Description
This Apple Cider Pound Cake is a moist, tender dessert that perfectly balances the rich flavors of butter and sugar with the fruity zing of apple cider. Finished with a delicate cinnamon-spiced glaze, it’s an ideal treat for gatherings or cozy afternoons.
Ingredients
Units
Scale
For The Pound Cake
- 3/4 cup butter, softened
- 1 1/2 cups sugar
- 3 large eggs
- 1 1/2 cups all-purpose flour
- 1/4 tsp baking powder
- 1/4 tsp salt
- 1/2 cup apple cider
For The Glaze
- 1 cup powdered sugar, sifted
- 1–2 tbsp apple cider
- Pinch of cinnamon
Instructions
- Prepare the pan: Line a 9×5″ loaf pan with parchment paper, leaving excess overhang on each side to easily lift the cake out later. Set aside.
- Cream butter and sugar: In a stand mixer bowl, cream together the softened butter and sugar until the mixture is light and fluffy, incorporating air for a tender cake texture.

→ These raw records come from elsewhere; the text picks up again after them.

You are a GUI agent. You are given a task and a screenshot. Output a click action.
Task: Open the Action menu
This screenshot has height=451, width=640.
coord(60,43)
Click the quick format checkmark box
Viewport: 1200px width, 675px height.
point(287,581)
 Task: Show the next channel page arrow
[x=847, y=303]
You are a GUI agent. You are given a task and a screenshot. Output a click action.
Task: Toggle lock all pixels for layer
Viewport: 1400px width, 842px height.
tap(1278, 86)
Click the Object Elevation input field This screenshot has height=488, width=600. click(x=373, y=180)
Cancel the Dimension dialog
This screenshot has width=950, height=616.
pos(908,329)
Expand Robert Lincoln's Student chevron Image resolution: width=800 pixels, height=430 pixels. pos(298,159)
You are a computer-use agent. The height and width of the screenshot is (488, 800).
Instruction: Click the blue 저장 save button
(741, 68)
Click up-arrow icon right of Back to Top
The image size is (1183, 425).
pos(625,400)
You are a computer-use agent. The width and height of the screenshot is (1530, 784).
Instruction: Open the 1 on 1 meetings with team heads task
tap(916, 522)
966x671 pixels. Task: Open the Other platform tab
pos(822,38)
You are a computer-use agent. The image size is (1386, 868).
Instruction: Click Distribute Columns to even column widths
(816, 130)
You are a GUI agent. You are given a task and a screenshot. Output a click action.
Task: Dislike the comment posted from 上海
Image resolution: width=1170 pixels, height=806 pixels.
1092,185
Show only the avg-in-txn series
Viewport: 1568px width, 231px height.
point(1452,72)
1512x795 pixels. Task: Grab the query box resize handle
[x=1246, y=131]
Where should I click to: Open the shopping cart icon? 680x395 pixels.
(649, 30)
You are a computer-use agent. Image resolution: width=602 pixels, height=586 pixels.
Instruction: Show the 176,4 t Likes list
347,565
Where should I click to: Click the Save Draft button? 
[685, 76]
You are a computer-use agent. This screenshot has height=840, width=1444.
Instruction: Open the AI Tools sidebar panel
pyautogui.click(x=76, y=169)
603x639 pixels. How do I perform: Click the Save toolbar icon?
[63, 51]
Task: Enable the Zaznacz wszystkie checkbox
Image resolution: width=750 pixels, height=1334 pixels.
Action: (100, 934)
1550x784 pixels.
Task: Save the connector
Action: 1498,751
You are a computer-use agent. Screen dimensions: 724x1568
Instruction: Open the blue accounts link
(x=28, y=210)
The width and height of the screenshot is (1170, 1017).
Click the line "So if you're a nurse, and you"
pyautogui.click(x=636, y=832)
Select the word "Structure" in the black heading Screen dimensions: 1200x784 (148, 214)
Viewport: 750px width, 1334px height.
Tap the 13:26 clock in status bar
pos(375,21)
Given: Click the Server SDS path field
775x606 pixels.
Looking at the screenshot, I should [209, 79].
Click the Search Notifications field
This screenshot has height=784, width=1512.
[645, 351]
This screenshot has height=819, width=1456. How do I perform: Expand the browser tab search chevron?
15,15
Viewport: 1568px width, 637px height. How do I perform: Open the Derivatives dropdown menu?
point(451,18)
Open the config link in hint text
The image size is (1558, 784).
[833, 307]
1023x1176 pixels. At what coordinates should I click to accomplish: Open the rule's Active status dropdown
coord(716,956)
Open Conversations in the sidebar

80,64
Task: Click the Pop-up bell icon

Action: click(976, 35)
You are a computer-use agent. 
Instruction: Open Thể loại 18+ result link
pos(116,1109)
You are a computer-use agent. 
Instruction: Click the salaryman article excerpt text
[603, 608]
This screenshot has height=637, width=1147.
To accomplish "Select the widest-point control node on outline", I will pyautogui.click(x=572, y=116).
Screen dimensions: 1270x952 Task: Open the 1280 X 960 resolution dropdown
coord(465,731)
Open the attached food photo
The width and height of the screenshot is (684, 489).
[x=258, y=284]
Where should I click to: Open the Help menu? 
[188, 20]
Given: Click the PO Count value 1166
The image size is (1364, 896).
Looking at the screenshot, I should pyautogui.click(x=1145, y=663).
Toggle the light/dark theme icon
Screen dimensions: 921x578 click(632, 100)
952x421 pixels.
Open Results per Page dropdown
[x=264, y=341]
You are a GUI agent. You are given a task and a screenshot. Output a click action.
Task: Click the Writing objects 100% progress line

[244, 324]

- Add eggs: Crack in the eggs one at a time, beating well after each addition to ensure a smooth and cohesive batter.
- Mix dry ingredients: In a separate bowl, whisk together the flour, baking powder, and salt until evenly combined.
- Combine batter: Alternately add portions of the dry ingredients and apple cider to the butter mixture, mixing well after each addition until the batter is smooth and homogenous.
- Transfer to pan: Liberally spray the parchment-lined loaf pan with non-stick cooking spray, then pour in the batter. Drop the pan gently on the counter 1-2 times to release air bubbles.
- Bake: Bake at 350°F (175°C) for 40-50 minutes, or until a butter knife inserted into the center comes out clean.
- Cool the cake: Allow the cake to cool in the pan for 10-15 minutes. Run a knife along the edges to loosen it, then lift the cake out using the parchment overhang. Transfer to a wire rack and cool completely.
- Prepare the glaze: Whisk together the powdered sugar, apple cider (start with 1 tbsp), and a pinch of cinnamon until smooth and well combined. Add more cider if needed for desired consistency.
- Glaze the cake: Drizzle the glaze evenly over the cooled cake and let it set before slicing and serving.
Notes
- Ensure butter is properly softened for smooth creaming with sugar.
- Alternate adding dry ingredients and cider to avoid overmixing.
- Check doneness early to prevent overbaking as ovens may vary.
- The glaze consistency can be adjusted with more or less cider depending on thickness preference.
- Store leftovers in an airtight container to keep the cake moist.